Start AVAILABLE DATA

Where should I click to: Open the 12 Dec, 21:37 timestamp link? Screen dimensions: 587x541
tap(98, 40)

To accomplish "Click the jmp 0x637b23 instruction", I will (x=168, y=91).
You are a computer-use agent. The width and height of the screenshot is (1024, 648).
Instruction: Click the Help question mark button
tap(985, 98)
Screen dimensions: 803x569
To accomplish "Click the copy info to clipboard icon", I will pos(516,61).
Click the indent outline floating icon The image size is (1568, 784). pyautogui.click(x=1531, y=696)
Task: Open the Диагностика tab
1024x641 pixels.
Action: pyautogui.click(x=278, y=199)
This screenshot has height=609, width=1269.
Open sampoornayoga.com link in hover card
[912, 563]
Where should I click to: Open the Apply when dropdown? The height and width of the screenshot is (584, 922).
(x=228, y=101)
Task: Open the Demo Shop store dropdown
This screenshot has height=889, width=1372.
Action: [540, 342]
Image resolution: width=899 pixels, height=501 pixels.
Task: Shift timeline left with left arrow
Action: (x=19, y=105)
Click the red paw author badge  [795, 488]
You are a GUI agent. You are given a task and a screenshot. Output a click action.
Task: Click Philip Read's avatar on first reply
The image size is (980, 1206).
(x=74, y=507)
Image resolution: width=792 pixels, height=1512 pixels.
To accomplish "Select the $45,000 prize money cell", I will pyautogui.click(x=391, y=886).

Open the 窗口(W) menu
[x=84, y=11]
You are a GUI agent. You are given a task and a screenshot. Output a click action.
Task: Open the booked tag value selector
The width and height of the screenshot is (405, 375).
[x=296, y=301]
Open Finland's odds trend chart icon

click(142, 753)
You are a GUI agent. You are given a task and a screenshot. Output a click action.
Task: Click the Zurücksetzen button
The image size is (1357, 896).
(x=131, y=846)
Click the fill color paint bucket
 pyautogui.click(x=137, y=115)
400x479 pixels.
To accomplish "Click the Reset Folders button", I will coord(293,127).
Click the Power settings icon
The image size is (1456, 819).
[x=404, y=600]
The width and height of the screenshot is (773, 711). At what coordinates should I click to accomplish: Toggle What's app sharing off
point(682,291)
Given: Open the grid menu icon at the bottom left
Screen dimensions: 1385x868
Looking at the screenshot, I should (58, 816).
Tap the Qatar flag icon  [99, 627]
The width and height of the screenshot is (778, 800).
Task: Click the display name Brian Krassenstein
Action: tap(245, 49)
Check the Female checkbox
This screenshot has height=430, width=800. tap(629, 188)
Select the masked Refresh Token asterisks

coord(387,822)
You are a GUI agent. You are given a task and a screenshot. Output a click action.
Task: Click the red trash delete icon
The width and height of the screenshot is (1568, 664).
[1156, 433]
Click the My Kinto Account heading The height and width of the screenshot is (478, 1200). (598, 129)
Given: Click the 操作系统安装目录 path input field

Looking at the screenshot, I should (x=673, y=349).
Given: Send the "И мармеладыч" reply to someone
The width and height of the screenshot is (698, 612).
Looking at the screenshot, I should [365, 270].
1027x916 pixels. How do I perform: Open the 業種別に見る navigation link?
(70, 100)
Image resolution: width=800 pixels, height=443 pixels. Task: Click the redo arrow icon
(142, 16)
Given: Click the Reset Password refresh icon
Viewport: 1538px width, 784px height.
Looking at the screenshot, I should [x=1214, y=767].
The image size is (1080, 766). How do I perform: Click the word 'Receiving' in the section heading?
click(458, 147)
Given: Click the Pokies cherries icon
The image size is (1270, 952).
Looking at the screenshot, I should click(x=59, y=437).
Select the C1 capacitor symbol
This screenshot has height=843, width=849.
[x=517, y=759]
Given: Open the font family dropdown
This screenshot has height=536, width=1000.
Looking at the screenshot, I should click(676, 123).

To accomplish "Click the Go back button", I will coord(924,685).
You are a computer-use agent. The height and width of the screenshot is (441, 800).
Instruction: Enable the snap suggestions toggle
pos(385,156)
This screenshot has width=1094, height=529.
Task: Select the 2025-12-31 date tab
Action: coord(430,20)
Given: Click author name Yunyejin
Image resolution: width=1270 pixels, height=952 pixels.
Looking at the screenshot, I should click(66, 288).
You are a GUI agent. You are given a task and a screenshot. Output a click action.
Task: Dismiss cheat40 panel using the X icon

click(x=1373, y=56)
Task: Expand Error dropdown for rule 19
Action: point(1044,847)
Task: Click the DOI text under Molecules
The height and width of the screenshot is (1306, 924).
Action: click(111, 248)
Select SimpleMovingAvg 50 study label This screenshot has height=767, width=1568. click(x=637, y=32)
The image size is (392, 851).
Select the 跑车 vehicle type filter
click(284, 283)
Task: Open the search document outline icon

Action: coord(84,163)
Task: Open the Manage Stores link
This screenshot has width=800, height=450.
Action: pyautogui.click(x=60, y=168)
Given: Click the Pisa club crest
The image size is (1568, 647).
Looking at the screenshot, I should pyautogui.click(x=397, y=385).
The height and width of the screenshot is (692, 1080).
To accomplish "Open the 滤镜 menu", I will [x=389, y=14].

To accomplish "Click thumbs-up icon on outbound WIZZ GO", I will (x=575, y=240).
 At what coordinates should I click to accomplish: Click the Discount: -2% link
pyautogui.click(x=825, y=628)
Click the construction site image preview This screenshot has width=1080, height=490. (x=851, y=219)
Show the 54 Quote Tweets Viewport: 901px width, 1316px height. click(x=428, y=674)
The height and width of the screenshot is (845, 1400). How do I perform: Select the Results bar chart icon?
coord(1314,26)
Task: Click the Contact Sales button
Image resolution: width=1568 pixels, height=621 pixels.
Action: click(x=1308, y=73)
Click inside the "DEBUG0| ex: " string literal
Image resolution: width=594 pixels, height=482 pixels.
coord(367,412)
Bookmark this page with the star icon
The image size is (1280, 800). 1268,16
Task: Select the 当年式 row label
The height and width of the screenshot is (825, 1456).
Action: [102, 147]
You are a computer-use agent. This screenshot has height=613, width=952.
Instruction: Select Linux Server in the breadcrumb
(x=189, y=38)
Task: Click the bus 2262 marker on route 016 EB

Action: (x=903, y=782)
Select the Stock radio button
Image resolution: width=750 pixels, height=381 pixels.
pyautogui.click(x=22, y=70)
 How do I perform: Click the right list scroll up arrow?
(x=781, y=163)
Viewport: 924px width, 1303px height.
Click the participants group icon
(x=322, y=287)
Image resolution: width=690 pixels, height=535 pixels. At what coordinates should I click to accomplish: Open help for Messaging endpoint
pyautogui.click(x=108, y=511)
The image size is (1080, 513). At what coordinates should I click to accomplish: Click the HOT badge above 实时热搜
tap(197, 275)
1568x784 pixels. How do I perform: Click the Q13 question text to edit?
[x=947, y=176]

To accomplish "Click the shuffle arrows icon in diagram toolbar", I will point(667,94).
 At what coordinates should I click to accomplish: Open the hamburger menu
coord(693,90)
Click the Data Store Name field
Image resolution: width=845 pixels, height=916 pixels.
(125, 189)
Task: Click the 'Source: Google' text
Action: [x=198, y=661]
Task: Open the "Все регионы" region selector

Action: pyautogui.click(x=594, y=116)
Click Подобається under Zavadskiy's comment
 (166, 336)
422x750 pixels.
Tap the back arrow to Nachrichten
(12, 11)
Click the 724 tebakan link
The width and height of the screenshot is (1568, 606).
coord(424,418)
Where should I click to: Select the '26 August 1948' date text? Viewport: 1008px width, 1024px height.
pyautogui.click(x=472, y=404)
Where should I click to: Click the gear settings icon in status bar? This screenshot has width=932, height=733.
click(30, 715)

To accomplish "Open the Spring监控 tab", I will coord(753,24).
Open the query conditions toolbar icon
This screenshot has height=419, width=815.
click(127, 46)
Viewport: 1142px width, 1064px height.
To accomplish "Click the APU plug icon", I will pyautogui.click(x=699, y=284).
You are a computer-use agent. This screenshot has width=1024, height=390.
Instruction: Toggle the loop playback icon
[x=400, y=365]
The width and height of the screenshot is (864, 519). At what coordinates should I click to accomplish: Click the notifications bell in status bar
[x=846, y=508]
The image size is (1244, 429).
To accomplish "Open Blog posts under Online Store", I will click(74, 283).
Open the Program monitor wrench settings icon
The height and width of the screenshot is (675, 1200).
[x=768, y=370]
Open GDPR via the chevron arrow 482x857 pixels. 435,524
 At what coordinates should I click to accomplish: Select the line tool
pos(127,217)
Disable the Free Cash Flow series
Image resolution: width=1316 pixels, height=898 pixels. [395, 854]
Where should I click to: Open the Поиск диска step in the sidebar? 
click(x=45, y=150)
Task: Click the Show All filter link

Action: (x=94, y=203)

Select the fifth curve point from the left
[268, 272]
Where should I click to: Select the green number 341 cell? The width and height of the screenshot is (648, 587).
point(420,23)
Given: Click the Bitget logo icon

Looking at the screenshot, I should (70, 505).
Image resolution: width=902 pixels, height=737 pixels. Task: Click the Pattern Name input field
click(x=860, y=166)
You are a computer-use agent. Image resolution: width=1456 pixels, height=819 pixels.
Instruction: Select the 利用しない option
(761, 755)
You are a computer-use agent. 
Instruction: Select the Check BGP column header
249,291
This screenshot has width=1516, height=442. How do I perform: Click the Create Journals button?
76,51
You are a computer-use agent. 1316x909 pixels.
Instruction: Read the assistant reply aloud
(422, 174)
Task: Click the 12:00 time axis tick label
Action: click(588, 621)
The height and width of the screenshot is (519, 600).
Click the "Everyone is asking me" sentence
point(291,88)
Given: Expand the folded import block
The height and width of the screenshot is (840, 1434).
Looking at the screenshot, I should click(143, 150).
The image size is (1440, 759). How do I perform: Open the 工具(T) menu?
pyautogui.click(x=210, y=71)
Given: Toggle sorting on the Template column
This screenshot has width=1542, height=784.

End AVAILABLE DATA

**THE TASK**.
Please set down these entries exactly as they stand, everything from the line that contains "Where should I click to: Open the Apply" down to the line that contains "click(142, 753)", including both of those lines.

**RESPONSE**.
Where should I click to: Open the Apply when dropdown? The height and width of the screenshot is (584, 922).
(x=228, y=101)
Task: Open the Demo Shop store dropdown
This screenshot has height=889, width=1372.
Action: [540, 342]
Image resolution: width=899 pixels, height=501 pixels.
Task: Shift timeline left with left arrow
Action: (x=19, y=105)
Click the red paw author badge  [795, 488]
You are a GUI agent. You are given a task and a screenshot. Output a click action.
Task: Click Philip Read's avatar on first reply
The image size is (980, 1206).
(x=74, y=507)
Image resolution: width=792 pixels, height=1512 pixels.
To accomplish "Select the $45,000 prize money cell", I will pyautogui.click(x=391, y=886).

Open the 窗口(W) menu
[x=84, y=11]
You are a GUI agent. You are given a task and a screenshot. Output a click action.
Task: Open the booked tag value selector
The width and height of the screenshot is (405, 375).
[x=296, y=301]
Open Finland's odds trend chart icon

click(142, 753)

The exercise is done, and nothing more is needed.